Post # 1
My friend makes some lovely beaded jewelry. She is so excited for our wedding and so generous. She want to help with everything and is a bridesmaid!
Which is great … right? She has already told me that she will make my necklace and jewelry for the bridal party (even emailing my mum saying that she will be making her jewelry). I’m not a big jewelry person and will be wearing a v-neck dress. How do I let her know that I (and the bridal party … and my mum especially!) may not wear her jewelry but without throwing the idea completely out the window? I don’t want to hurt her feelings and I also don’t want to be sending mixed signals.
Post # 3
I would just say “thank you for the offer but we’re all set on jewelry.”
Post # 4
I would say, “as a bride, I feel uncomfortable about giving people jewelry with the implication that they have to wear it for the wedding. I prefer to let people choose their own.
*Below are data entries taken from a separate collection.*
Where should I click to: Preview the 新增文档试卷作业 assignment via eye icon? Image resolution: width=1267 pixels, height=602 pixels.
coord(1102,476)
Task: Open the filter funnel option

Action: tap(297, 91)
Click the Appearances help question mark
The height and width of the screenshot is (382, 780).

Thank you, your offer is very generous and I would love to see what you make, I just don’t want your feelings to be hurt if people have other ideas about what jewelry they want to wear.”
Post # 5
I would let her make the jewelry, but be clear that you are not going to expect people to choose to wear it. Like the PP above said, say that you are allowing everyone to choose their own jewelry for the day of the wedding. Perhaps you can have her hand-made jewelry as part of the presents you gift to the bridal party so long as she understands it might not be worn that day.
Post # 7
I would keep it really simple and just say that you’d like the BMs to pick out jewelry that suits their personality.
Post # 8
That’s great. Thanks. She does make cool jewelry and it might help bring all the BMs looks together (as they are choosing their own dress)… but some people are just not into beaded jewelry. I like your advise MSMIndle… I thin that will work best with my friend as she loves gifting jewelry (so she will still be able to gift but we wont necessary need to wear it at the wedding).
Thanks so much!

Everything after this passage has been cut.